Begin Data for processing
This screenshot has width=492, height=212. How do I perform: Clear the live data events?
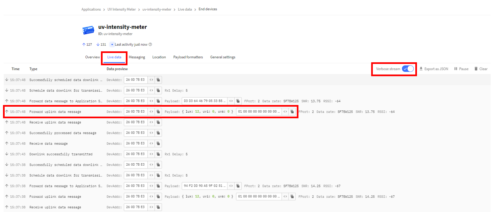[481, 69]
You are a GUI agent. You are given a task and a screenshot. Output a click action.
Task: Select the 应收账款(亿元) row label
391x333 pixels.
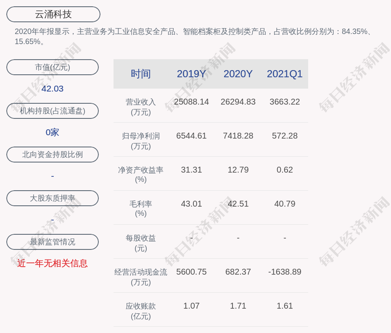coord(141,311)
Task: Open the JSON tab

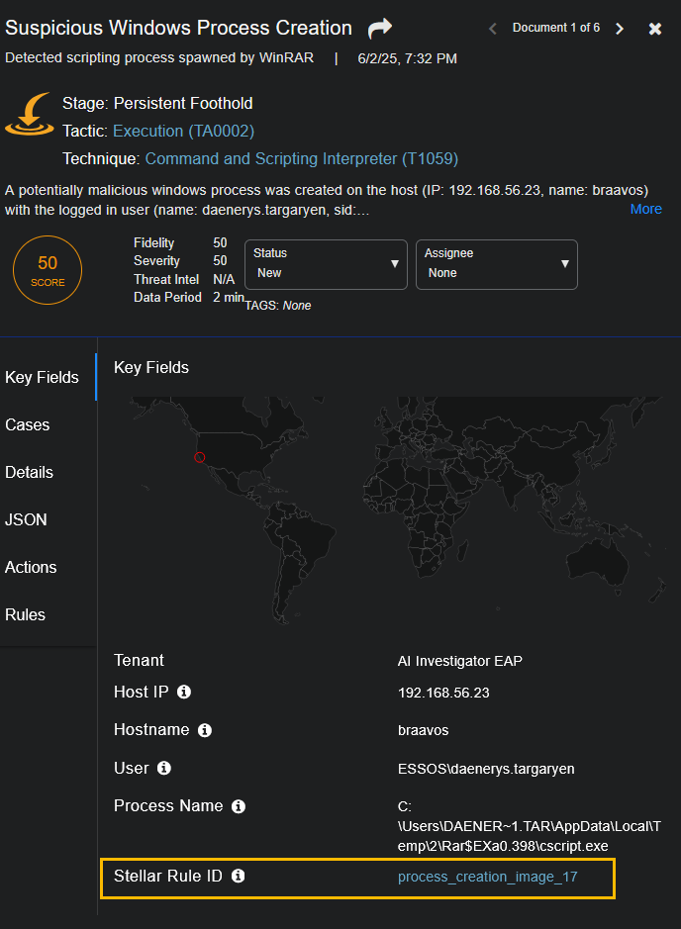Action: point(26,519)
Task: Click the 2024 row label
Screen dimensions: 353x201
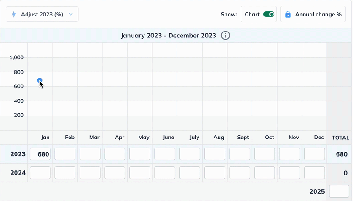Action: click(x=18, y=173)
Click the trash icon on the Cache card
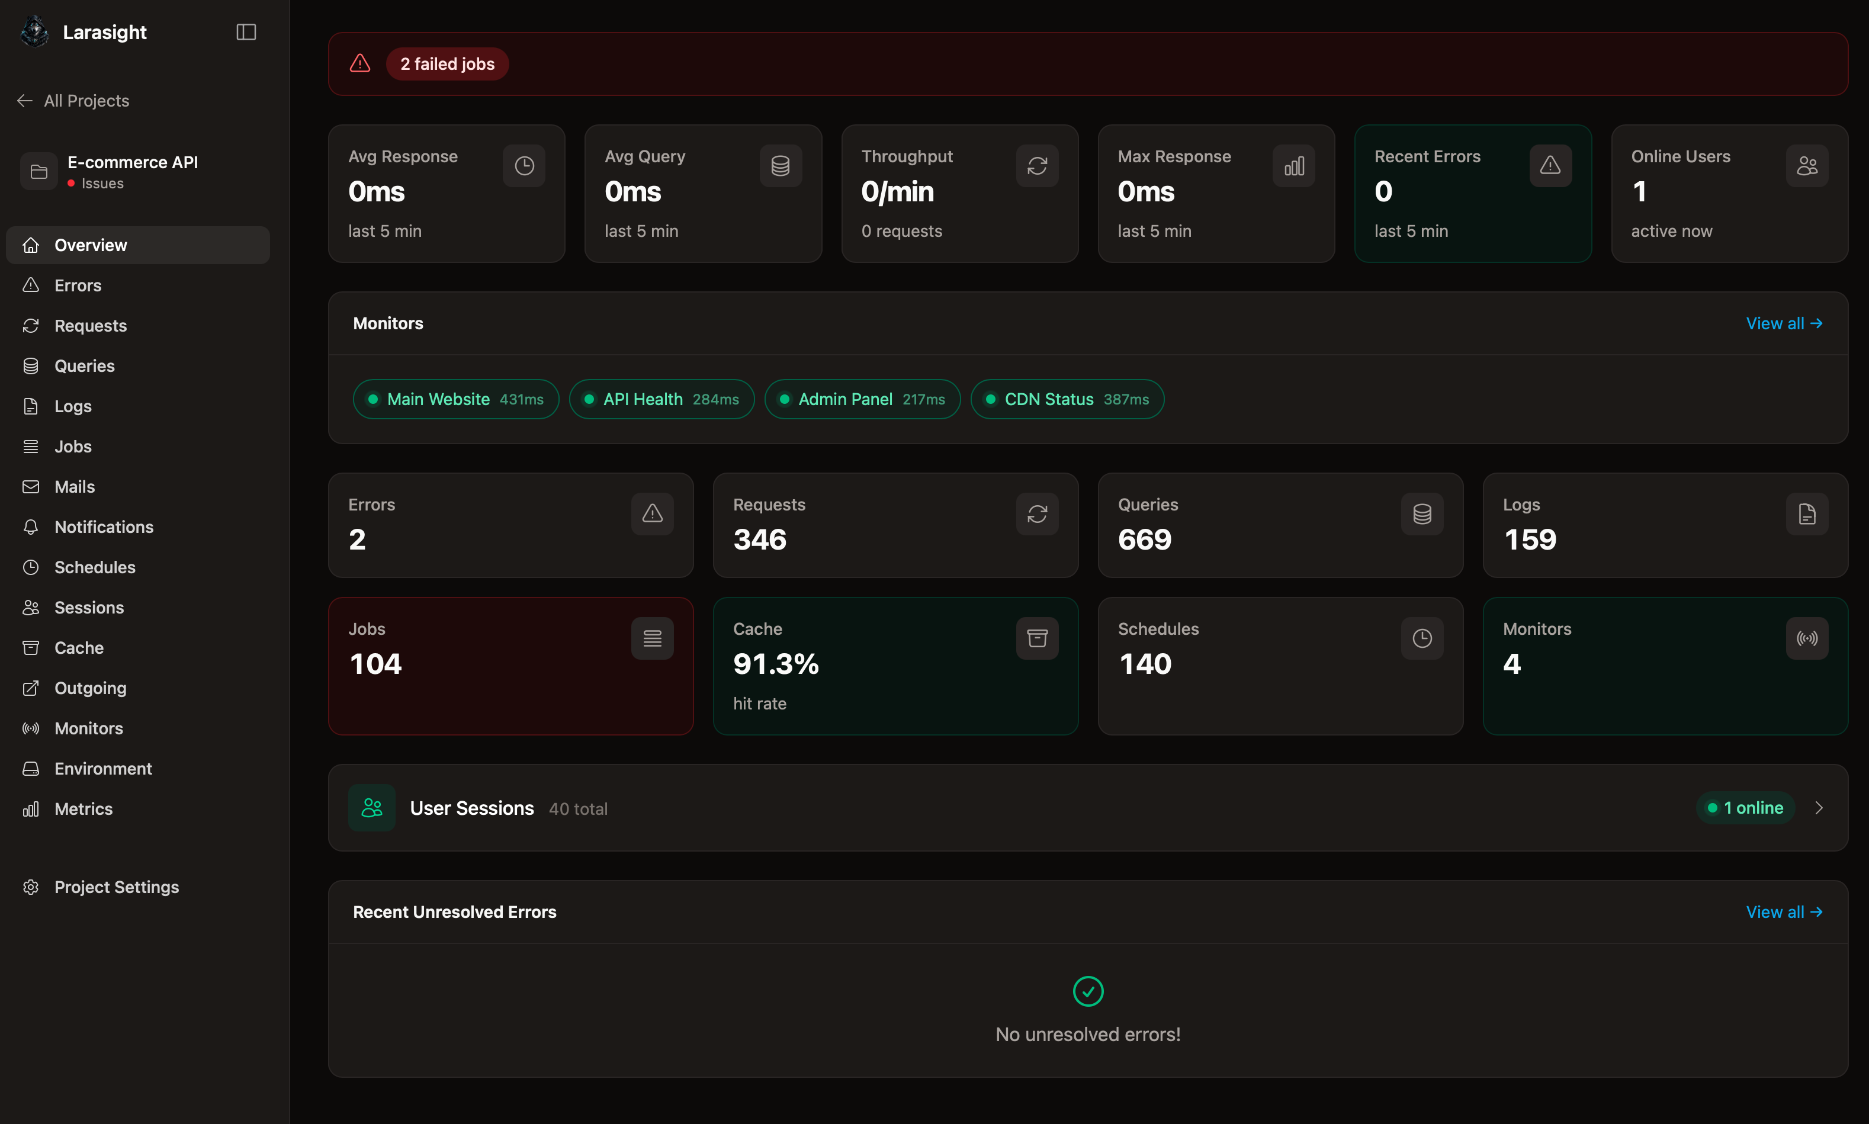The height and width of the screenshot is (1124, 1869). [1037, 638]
End Data for processing
Copy out the records above word for word, leaving the pictures out.

This screenshot has width=492, height=212. How do I perform: Clear the live data events?
[481, 69]
You are a GUI agent. You are given a task and a screenshot. Output a click action.
Task: Select the 应收账款(亿元) row label
391x333 pixels.
coord(141,311)
Task: Open the JSON tab

Action: point(26,519)
Task: Click the 2024 row label
Screen dimensions: 353x201
Action: click(x=18, y=173)
Click the trash icon on the Cache card
The height and width of the screenshot is (1124, 1869). [1037, 638]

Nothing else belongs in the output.